[all-commits] [llvm/llvm-project] 6b9713: [AMDGPU] Fold more AGPR copies/PHIs in SIFoldOperands

Tue Mar 28 00:33:26 PDT 2023

  Branch: refs/heads/main
  Home:   https://github.com/llvm/llvm-project
  Commit: 6b971325e9eac315b83aa474c01da85b81062d17
      https://github.com/llvm/llvm-project/commit/6b971325e9eac315b83aa474c01da85b81062d17
  Author: pvanhout <pierre.vanhoutryve at amd.com>
  Date:   2023-03-28 (Tue, 28 Mar 2023)

  Changed paths:
    M llvm/lib/Target/AMDGPU/SIFoldOperands.cpp
    A llvm/test/CodeGen/AMDGPU/fold-agpr-phis.mir

  Log Message:
  -----------
  [AMDGPU] Fold more AGPR copies/PHIs in SIFoldOperands

Generalize `tryFoldLCSSAPhi` into `tryFoldPhiAGPR` which works
on any kind of PHI node (not just LCSSA ones) and attempts to
create AGPR Phis more aggressively.

Also adds a GFX908-only "cleanup" function `tryOptimizeAGPRPhis`
which tries to minimize AGPR to AGPR copies on GFX908, which doesn't
have a ACCVGPR MOV instruction (so AGPR-AGPR copies become 2 or 3 instructions
as they need a VGPR temp).
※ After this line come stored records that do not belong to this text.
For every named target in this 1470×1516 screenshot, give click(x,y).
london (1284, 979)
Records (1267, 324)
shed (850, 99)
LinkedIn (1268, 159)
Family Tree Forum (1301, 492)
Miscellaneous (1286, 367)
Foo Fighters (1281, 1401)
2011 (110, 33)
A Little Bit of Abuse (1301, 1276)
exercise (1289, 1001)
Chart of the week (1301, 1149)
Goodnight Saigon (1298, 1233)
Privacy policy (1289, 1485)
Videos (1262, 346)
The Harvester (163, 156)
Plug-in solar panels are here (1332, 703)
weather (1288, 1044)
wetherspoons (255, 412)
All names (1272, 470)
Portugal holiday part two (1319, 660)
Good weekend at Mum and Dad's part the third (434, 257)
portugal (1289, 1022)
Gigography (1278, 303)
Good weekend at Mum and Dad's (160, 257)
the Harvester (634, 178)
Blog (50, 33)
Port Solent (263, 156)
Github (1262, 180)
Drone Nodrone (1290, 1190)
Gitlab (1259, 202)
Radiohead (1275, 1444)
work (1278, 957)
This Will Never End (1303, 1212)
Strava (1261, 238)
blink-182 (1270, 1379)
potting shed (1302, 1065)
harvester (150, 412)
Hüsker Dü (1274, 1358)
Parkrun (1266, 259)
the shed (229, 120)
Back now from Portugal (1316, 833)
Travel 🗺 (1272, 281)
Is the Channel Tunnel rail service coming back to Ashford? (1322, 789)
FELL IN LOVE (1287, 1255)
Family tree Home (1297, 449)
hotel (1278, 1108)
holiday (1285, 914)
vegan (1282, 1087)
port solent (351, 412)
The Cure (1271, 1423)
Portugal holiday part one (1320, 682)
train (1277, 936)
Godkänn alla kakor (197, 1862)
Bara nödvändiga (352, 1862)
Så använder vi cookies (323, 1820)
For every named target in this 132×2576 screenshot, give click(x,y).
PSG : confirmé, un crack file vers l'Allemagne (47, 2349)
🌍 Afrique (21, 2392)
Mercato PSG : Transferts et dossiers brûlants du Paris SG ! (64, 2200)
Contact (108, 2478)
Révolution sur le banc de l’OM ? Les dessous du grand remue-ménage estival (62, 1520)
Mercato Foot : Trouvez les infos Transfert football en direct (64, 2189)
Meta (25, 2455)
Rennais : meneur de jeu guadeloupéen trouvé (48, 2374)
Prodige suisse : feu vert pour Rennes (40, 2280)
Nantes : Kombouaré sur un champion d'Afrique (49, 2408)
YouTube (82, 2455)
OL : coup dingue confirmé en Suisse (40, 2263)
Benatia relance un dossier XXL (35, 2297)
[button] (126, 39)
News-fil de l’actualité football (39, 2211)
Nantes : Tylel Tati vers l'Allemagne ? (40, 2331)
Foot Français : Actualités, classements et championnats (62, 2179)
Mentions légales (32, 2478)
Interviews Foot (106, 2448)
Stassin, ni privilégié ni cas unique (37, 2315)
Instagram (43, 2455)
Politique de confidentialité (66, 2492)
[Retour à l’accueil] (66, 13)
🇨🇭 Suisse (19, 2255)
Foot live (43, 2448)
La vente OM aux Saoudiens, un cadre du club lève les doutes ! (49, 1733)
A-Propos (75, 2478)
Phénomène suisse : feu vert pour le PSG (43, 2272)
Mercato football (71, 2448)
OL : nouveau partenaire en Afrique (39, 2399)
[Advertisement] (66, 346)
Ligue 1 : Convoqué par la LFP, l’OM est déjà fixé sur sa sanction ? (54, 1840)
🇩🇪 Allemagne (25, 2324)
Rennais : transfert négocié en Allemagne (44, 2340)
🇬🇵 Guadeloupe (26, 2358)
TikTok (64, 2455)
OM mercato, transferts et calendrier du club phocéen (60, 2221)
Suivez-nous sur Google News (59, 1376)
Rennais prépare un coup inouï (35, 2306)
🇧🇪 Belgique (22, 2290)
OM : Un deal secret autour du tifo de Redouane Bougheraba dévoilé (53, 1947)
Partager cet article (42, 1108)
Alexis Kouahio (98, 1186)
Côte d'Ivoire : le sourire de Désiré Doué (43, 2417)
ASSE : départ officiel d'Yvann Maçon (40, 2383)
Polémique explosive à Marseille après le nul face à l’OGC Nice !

The reason why this is needed is because D143731
+ the new `tryFoldPhiAGPR` may create a lot more PHIs (one 32xfloat PHI becomes
32 float phis), and if each PHI hits the same AGPR (like in `test_mfma_loop_agpr_init`)
they will be lowered to 32 copies from the same AGPR, which will each become 2-3 instructions.
Creating a VGPR cache in this case prevents all those copies from being generated
(we have AGPR-VGPR copies instead which are trivial).

This is a prepation patch intended to prevent regressions in D143731 when
AGPRs are involved.

Reviewed By: arsenm

Differential Revision: https://reviews.llvm.org/D144099